La capacità di attacco degli Houthi è aumentata esponenzialmente negli ultimi anni. Attraverso l’adozione di droni e missili, hanno lanciato operazioni a lungo raggio, colpendo obiettivi all’interno dell’Arabia Saudita. Nel loro arsenale figurano missili balistici e droni kamikaze, molti dei quali sono copie di armamenti iraniani. Questa evoluzione militare è anche il risultato di un sistema di approvvigionamento che ha dovuto adattarsi a restrizioni dovute ai blocchi navali e ai pattugliamenti occidentali.

Gli Houthi non esitano ad utilizzare anche tecniche di guerriglia più rudimentali, come imbarcazioni radiocomandate cariche di esplosivo, per colpire navi mercantili. Con un mix di strategia di oppressione e confronto diretto, sono in grado di mettere sotto pressione le forze saudite, che stanno affrontando difficoltà nel trovare alleati disposti a sostenere le loro azioni nel conflitto yemenita.
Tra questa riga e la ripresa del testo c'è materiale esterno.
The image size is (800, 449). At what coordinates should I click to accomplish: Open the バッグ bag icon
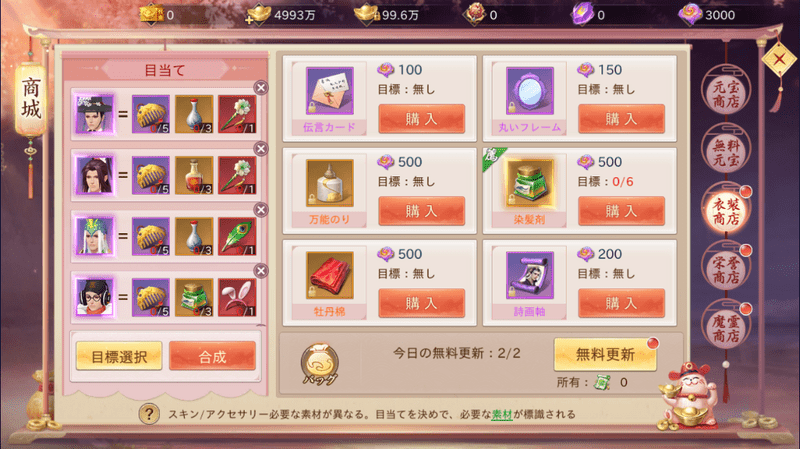coord(320,364)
Le ultime offensive degli Houthi sono state precedute da una meticolosa preparazione, studiando gli spostamenti delle forze nemiche e mappando i punti deboli delle difese. La rapidità e la precisione degli attacchi rappresentano una sfida significativa per il governo saudita, che ora deve rispondere in un contesto di crescente instabilità e insicurezza in Yemen.

Le opzioni per Riyad risultano limitate; accettare il conflitto comporterebbe ulteriori rischi, mentre un compromesso potrebbe segnare una vittoria strategica per gli Houthi, che continuano a rafforzare la loro posizione nel conflitto.